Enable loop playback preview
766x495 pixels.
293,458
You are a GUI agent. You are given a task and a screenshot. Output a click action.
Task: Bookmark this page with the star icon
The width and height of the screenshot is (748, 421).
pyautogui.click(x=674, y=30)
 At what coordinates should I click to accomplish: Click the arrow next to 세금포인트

◆ Aim ◆
Turn everything in the data above, from the line that contains "You are a GUI" down to the end of the data, into a numbered list and leave out any blank lines.

◆ Answer to this exercise ◆
1. You are a GUI agent. You are given a task and a screenshot. Output a click action.
2. Task: Bookmark this page with the star icon
3. The width and height of the screenshot is (748, 421).
4. pyautogui.click(x=674, y=30)
5.  At what coordinates should I click to accomplish: Click the arrow next to 세금포인트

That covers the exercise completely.